Which salt wasting nephropathy resembling Gitelman syndrome is associated with seizure and ataxia?

EAST syndrome (epilepsy, ataxia, sensorineural deafness, and tubulopathy) features renal salt wasting and electrolyte imbalance. The mode of inheritance is autosomal recessive and consanguinity has been described in some families. The responsible gene, KCNJ10 , is expressed in the basolateral membranes of the DCT, connecting tubule (CNT) and CD epithelia. The identified electrolyte and acid–base abnormalities are similar to those seen in Gitelman syndrome and include hypokalemia, hypomagnesemia, and metabolic alkalosis (see Table 72.2).
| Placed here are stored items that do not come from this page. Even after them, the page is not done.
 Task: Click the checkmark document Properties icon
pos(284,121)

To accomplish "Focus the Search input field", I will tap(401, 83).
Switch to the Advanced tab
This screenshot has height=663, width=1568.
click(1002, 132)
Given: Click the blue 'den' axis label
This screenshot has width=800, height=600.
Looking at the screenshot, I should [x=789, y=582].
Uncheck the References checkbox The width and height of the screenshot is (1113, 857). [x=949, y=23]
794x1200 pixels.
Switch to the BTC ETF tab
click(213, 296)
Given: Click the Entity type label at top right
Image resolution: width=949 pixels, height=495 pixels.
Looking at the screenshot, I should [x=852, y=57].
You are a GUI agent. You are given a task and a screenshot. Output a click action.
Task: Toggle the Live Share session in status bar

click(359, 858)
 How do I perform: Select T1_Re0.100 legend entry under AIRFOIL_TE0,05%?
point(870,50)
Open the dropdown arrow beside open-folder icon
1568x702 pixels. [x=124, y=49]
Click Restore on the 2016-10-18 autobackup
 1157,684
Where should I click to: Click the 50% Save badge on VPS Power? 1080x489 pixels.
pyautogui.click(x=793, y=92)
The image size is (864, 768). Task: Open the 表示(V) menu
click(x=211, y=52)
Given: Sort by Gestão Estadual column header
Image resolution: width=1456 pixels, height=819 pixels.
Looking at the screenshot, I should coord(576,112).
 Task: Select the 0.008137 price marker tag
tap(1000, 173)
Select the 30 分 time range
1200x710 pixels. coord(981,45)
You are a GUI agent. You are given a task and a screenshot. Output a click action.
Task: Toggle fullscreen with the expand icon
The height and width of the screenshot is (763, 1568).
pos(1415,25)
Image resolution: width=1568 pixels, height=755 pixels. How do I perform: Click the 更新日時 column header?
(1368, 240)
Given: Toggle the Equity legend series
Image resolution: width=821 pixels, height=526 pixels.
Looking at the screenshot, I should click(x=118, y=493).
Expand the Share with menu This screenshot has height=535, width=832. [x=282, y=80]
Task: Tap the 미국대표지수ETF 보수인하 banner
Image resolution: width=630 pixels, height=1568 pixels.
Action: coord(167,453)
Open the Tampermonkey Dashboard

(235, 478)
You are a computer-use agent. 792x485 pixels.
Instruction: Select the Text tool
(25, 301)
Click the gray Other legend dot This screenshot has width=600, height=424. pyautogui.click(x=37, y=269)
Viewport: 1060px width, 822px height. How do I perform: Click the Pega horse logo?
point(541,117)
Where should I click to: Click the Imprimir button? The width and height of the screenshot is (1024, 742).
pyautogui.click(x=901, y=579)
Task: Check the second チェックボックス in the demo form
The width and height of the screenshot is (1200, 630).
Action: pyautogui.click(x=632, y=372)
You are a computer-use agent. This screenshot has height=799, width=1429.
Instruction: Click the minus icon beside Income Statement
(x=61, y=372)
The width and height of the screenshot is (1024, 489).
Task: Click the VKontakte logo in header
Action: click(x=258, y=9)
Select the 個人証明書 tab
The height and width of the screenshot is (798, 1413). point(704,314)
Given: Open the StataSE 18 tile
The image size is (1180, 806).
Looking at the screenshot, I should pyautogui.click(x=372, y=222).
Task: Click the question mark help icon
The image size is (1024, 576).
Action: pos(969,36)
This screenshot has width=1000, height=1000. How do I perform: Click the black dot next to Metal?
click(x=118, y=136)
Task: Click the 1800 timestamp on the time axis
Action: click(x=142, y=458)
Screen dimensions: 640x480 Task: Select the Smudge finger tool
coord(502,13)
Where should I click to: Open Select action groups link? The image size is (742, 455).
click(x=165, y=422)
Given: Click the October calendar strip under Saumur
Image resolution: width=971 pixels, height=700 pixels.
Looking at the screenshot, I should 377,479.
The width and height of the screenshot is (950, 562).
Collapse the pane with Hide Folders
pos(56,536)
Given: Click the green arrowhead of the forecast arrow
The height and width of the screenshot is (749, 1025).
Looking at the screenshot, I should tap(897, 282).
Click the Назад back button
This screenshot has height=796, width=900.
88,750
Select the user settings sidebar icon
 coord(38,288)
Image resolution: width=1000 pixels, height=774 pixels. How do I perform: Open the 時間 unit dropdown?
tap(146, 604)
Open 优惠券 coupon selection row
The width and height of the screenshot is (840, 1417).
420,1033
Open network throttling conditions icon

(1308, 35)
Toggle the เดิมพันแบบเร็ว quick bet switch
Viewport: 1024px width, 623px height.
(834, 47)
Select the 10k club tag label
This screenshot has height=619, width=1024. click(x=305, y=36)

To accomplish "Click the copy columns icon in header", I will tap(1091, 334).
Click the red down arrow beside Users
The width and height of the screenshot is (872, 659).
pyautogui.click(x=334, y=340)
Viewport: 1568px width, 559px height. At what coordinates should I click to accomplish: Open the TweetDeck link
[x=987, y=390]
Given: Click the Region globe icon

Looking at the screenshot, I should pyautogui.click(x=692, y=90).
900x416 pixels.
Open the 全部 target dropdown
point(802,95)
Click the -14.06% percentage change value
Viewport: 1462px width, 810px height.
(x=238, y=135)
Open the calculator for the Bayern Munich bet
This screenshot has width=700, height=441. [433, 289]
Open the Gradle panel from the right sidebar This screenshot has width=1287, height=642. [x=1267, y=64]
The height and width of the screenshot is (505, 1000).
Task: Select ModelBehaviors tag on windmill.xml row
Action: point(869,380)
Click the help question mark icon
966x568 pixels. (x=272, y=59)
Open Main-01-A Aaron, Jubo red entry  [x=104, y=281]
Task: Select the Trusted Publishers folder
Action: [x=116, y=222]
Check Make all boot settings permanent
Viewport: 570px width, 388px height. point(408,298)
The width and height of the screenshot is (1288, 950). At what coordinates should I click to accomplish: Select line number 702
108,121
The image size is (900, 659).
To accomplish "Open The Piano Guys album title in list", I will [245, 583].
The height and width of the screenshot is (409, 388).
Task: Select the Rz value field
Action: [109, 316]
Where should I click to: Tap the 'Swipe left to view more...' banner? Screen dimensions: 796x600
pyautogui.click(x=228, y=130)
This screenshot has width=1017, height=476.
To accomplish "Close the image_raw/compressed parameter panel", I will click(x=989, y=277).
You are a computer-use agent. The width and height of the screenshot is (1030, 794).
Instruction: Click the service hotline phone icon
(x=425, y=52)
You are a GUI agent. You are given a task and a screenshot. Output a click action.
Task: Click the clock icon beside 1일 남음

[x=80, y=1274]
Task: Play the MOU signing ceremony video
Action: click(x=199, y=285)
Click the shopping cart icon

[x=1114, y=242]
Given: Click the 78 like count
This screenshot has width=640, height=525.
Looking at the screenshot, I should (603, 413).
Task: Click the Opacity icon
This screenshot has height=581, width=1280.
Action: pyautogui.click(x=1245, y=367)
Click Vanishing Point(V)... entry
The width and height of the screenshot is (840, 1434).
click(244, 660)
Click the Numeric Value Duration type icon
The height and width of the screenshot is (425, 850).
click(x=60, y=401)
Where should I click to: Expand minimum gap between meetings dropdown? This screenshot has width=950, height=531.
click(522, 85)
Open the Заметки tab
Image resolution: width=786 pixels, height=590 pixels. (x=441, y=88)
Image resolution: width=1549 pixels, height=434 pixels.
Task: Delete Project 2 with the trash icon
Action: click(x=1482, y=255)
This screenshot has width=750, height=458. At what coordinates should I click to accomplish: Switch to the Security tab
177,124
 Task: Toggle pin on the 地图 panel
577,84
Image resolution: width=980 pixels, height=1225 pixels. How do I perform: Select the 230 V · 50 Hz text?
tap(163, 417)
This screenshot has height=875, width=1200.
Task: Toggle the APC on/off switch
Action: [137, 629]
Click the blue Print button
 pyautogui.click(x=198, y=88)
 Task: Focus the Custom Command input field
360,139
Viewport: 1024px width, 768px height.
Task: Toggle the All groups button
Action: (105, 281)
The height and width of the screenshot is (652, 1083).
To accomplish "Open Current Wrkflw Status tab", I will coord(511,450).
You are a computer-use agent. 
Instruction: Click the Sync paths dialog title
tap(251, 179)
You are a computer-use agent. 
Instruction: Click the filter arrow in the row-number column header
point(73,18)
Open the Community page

Renin and aldosterone levels are both elevated. Patients typically crave salt, suggesting that they compensate for renal salt losses with an increased consumption of salt to maintain normal blood pressure values. In vitro studies suggest that loss-of-function mutations in KCNJ10 impair the activity of the Na-K-ATPase in the DCT (by decreased potassium “recycling”), located at the basolateral membrane of epithelia. The additional features seen in this syndrome are due to the expression of KCNJ10 in neuronal tissues and in cells of the inner ear.